Most projects cross departmental or enterprise lines of authority, and many projects get funding from more than one source. We all should know that projects are temporary endeavors undertaken to create a unique product, service, or result. It is the temporary nature and uniqueness of projects that make the job of the project manager so difficult. Project managers must work with different groups of people (stakeholders) to meet project objectives, and usually don't have any much authority to get stakeholders to perform the project work. A strong project sponsor can help the project manager address the people issues (and many more project issues that will arise).
A project sponsor's role is to help make project decisions (formal authority), and he or she is ultimately responsible for the project's success. The sponsor comes from the executive or senior management ranks (depending on the size of the project) and should be influential, a respected politician, and have a track record for getting things done. You don't want a "Political Shark" for a sponsor.

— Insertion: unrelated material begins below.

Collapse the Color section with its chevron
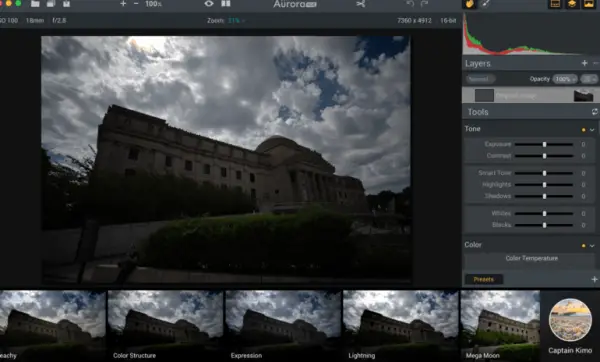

The sponsors authority and stature should be such that they are independent as much as possible of the project's goals and objectives so they can cut through the political landscape to get critical project decisions made.
Sponsors don't just support projects; they support the project manager and project team. They are the project champion and won't allow others to sabotage the project manager, the project team, or the project's goals. They have authority that comes from their title and position within the organization. In order for sponsors to be effective they must have organizational respect, proven leadership qualities, and be honest in their dealings. As mentioned before, they aren't political sharks, they are adept at rallying the troops (project team and stakeholders), presenting a clear message, and are supportive of the project manager.

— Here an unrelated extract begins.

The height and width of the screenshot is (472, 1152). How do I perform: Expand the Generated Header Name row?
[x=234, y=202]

Ideal Sponsor Responsibilities
Writes the Project Charter
Help to define project team roles and responsibilities
Acts as an advisor to the project manager
Has control of project funding
Reviews and Approves any Statements of Work/Contracts and Planning Documents
Bad Sponsor Characteristics
Always too busy to meet with the project manager and project team
Doesn't have time to write a project charter
Won't get involved in assigning project roles and responsibilities
Doesn't have time to approve documents, or delegates all sponsor responsibility to others.
Blames others when things go wrong, and/or won't work to resolve project issues
Always takes credit for any project success
Is surprised when the project's deliverables aren't what they expected
A bad sponsor is a project manager's worst nightmare. Avoid them at all costs if possible.